» **RAW RECORDS**:
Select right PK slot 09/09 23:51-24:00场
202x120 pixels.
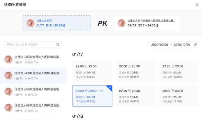click(147, 23)
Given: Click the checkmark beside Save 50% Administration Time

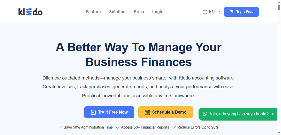Looking at the screenshot, I should click(60, 127).
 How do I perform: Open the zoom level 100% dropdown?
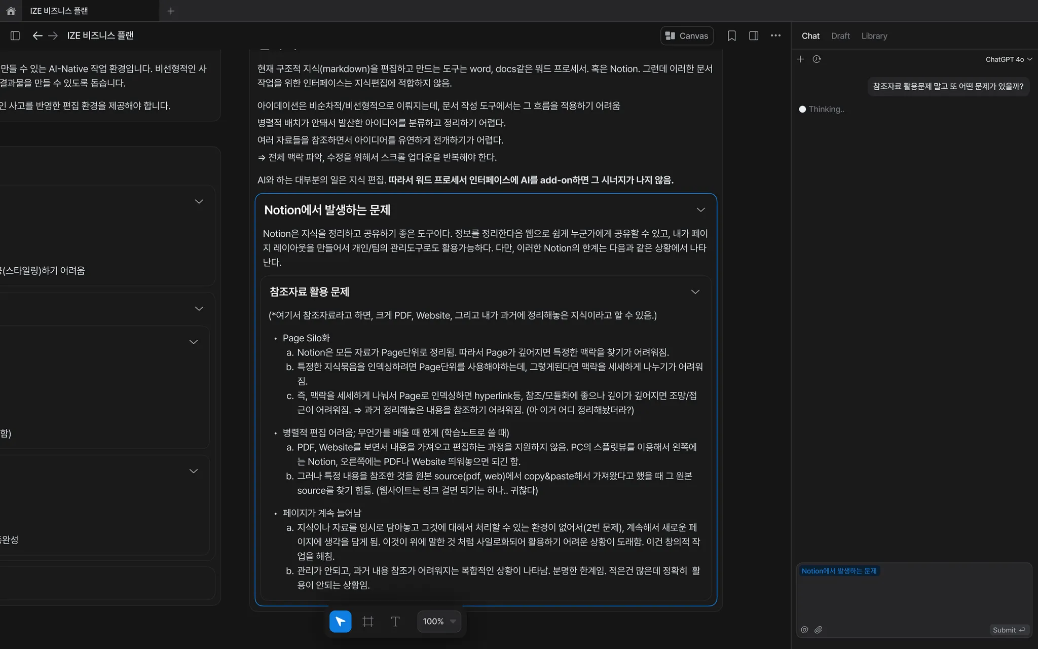(438, 621)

» **WRITTEN EXERCISE**: Can you edit the records above so that "checkmark" becomes "tick mark" and everything else stays the same? Leave out the pictures.

» **EXERCISE RESULT**:
Select right PK slot 09/09 23:51-24:00场
202x120 pixels.
click(147, 23)
Given: Click the tick mark beside Save 50% Administration Time

Looking at the screenshot, I should click(60, 127).
 How do I perform: Open the zoom level 100% dropdown?
(438, 621)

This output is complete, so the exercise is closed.